Behind the Scenes: Telling to Heal: Mending Our Fractured Mindbodyspirit
Judith Flores Carmona & Lauren Rosenberg
Our article began as an exchange about our experiences as feminista academics who were bullied by university administrators because of our efforts to disrupt oppressive structures. Our outspokenness and support for student activism targeted and labeled us as “bad mujeres.” Informed by the genre of testimonio, we shared our stories to encourage JWG readers to divulge and denounce the injustices they experience on their own campuses and in society. In the article, we tell our testimonios as a Mexicana, first-generation student and scholar (Judith), and as a White ally, professor, and writing program administrator (Lauren), to show how abuses of power put us into the positions we inhabited, resisted, and continue to work with as we heal the mindbodyspirit.
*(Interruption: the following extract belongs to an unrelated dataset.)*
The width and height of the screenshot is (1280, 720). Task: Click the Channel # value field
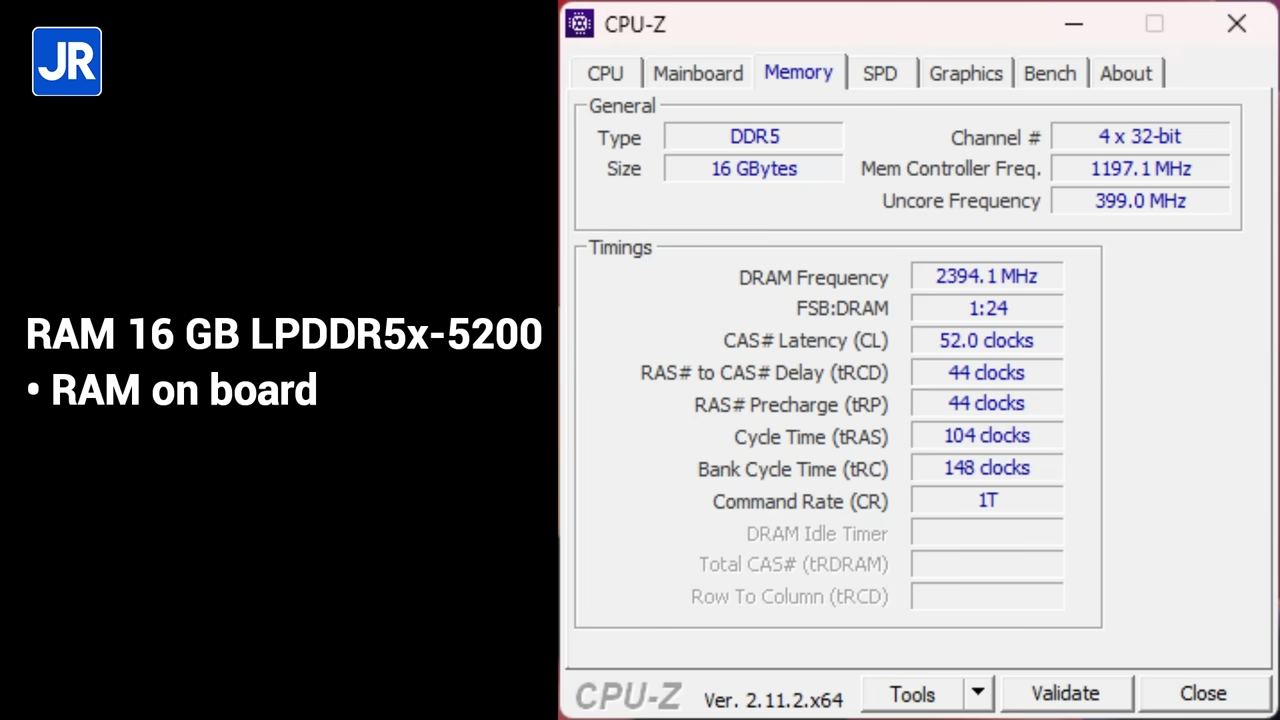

We shared a draft of our article with a friend and colleague, a Woman of Color Feminist, who had also experienced gaslighting and bullying acted out on her and some of her students. After reading our work, she invited us to give a talk at her university as part of a racial justice series she had organized. Our presentation was titled, “Antiracism, Feminism, and Multiracial Solidarity Practices.”We shared strategies and reflections on antiracist activism and coalitional practices among Women of Color and White women, and among faculty and students. This presentation demonstrated our ongoing commitment to antiracist teaching practices and to the collaborative efforts feminista scholar activists can make to challenge institutional oppressions and heal together.
Our work comes at a time when we are experiencing the effects of anti-Black and anti-Asian violence and White supremacy. What is happening in academia reflects what is happening more broadly in US society. Our solidarity reinforces why this coalitional work is urgently needed.
Informed by our subjectivities and experiences at a Hispanic serving institution (HSI), as scholars from the margins of society—working-class, im/migrant Mexicana and Jewish—as mujeres and first-generation academics, playing it safe was not, and never will be, an option for us. In this article, we share our acts of resistance, informed by knowledge and experiences that spring from the body and are not separate from collective experiences, our testimonios. We divulge the value of solidarity and acknowledging our common struggles. Through our testimonios, we show the importance of knowing how to enact resistance and when not to remain silent, even as those in power, supported by institutional policies, threaten us. Most importantly, as we theorize our testimonios and the critical action they help us to enact, we share our pathway toward mending and healing our fractured mindbodyspirit.